Vous aurez subodoré au ton légèrement goguenard que nous n’avons pas affaire ici au film du siècle. En effet, on ne peut que regretter le nombre de poncifs s’empilant les uns aux autres et venant surcharger une intrigue au déroulé classique :

  • Patriotisme, don du sacrifice et drapeaux s’agitant au vent, il est vraiment pénible de constater que certaines habitudes ont la vie dure, concernant notamment le fait de gratifier les stazunis de sauveur de l’humanité (et ceci même quand Mark Foster, le réalisateur, est citoyen suisse).

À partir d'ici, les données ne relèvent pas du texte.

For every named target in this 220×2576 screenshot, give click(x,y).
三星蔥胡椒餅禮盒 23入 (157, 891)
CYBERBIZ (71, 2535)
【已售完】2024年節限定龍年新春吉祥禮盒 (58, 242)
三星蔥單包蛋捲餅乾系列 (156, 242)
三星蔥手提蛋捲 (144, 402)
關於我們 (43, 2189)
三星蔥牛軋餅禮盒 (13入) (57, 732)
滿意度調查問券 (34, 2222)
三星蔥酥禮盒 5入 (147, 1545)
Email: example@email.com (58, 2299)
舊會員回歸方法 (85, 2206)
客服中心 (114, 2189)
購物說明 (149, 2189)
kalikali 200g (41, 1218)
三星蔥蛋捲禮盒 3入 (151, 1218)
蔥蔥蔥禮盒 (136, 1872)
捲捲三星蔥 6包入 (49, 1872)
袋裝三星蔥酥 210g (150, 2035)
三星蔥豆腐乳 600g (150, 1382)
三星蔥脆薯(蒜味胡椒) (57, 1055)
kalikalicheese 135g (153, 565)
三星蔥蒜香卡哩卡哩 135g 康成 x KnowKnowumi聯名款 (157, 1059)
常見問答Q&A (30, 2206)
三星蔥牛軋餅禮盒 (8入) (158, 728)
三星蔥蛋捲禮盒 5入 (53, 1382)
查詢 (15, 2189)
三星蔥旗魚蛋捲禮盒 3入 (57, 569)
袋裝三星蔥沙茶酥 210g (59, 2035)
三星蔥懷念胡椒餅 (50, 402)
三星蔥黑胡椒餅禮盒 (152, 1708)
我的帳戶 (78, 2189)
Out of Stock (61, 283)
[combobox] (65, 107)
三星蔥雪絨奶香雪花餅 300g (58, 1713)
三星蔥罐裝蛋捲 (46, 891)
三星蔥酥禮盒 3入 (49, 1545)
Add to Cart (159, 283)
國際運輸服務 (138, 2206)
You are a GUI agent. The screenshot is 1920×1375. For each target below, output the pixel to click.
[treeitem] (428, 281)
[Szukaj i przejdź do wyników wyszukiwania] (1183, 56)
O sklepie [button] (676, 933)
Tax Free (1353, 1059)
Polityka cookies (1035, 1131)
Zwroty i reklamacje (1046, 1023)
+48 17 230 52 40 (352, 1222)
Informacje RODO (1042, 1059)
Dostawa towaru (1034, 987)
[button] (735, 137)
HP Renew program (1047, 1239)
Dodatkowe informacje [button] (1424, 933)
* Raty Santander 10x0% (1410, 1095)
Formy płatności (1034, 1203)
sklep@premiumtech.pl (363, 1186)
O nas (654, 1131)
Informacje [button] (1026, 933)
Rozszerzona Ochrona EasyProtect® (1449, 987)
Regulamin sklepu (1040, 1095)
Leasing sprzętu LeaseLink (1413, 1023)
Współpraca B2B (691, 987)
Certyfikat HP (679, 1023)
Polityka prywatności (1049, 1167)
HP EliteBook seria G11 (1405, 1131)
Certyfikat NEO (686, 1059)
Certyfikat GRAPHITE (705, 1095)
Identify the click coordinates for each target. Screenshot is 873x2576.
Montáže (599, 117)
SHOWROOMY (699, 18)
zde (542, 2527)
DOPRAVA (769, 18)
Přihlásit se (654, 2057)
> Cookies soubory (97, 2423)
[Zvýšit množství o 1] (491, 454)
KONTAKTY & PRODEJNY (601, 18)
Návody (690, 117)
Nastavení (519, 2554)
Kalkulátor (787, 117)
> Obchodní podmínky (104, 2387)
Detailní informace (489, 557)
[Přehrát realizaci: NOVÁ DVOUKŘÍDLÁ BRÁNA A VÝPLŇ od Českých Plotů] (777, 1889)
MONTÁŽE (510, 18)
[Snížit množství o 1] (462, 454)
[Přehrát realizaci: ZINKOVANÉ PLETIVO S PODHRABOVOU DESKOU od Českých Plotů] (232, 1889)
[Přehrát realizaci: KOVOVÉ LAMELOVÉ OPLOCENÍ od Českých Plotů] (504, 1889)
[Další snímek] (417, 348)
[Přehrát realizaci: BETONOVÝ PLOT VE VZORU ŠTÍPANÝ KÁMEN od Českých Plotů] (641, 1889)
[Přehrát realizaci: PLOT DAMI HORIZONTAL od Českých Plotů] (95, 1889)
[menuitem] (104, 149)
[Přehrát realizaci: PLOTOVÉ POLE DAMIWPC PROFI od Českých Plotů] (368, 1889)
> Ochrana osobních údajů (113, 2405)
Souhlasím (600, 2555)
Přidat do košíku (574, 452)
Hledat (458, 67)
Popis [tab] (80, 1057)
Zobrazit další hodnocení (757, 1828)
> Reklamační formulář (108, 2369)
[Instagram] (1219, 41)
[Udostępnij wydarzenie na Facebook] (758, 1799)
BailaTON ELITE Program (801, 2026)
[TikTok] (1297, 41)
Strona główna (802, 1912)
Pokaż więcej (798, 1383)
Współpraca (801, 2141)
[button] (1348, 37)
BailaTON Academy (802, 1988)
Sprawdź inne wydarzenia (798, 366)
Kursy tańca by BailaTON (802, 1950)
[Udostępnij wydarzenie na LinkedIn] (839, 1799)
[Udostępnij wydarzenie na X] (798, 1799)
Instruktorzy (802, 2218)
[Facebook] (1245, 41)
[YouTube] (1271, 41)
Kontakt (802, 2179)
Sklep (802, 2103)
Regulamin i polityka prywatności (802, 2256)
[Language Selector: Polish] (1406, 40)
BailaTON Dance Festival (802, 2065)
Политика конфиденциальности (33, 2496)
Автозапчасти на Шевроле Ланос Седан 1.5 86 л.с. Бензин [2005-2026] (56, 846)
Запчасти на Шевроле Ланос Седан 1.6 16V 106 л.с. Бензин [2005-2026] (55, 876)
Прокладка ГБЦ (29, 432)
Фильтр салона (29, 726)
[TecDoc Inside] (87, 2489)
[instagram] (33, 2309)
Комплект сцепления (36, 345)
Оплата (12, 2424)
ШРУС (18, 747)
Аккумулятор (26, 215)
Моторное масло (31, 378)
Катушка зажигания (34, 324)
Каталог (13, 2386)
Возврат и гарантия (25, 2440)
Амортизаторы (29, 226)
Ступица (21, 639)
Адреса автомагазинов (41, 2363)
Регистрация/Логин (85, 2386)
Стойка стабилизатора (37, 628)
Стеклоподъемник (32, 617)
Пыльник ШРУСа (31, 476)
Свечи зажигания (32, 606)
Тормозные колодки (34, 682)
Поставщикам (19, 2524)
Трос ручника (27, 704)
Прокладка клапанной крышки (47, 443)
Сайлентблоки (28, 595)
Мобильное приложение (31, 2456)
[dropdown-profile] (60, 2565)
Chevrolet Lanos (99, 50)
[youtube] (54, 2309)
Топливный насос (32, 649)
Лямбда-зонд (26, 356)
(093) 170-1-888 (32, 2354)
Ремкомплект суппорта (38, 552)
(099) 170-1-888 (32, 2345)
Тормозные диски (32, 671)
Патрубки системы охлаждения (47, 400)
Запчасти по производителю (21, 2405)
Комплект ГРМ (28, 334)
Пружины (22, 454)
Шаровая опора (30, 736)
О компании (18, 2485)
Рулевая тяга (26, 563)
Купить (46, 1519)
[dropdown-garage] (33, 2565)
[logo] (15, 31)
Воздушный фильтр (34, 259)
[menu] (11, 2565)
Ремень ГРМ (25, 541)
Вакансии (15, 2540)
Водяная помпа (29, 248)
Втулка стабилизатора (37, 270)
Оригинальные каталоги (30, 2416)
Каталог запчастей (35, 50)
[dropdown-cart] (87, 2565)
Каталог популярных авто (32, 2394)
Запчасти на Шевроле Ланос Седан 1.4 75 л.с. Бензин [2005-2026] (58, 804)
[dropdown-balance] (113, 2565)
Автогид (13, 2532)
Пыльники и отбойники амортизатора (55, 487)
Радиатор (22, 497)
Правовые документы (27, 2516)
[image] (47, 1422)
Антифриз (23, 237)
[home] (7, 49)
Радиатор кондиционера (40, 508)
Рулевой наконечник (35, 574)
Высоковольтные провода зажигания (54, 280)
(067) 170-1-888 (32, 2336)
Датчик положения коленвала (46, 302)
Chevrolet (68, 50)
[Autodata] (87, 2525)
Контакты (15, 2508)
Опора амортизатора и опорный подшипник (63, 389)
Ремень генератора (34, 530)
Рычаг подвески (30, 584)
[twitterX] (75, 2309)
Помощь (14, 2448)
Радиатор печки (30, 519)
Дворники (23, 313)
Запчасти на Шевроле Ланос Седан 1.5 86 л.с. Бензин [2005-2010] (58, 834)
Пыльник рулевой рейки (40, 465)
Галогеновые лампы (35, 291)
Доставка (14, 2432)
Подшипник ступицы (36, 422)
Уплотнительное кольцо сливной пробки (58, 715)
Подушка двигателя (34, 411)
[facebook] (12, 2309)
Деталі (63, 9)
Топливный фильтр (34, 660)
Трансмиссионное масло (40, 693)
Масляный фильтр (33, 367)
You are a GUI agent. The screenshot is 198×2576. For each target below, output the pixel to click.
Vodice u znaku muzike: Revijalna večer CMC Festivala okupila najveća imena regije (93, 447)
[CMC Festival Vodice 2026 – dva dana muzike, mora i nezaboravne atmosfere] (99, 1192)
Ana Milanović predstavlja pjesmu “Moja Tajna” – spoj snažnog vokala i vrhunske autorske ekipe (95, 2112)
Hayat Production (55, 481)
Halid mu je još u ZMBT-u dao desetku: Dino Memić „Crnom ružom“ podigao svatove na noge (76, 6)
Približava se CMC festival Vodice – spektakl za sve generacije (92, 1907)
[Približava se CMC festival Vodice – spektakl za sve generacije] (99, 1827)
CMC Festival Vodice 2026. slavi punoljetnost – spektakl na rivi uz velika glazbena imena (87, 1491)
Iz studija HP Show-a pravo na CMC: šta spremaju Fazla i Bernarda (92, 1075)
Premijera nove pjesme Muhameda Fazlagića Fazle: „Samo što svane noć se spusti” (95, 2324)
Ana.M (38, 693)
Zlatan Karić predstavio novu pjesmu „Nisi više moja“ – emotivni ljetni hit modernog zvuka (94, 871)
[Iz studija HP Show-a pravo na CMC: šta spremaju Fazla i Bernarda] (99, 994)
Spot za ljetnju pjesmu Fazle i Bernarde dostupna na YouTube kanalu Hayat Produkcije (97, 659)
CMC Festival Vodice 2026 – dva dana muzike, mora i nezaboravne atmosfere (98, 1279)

  • Statut de la famille poussé à son paroxysme, on comprend dès le départ que Gerry a des valeurs et n’agit que pour la sauvegarde des siens, c’est original.
  • Passé du héros le poussant bien malgré lui vers une destinée car comme je vous le disais plus haut, son activité de baroudeur – enquêteur lui a permis d’apprendre à survivre tel le ninja et à analyser toute situation à vitesse supersonique. D’ailleurs, la costumière s’est dit qu’il serait intéressant que nous puissions identifier cette caractéristique au premier coup d’oeil : d’où les cheveux mi – longs, la barbe négligée, le foulard ethnique, la veste multipoche … C’est un homme de terrain qu’on vous dit !!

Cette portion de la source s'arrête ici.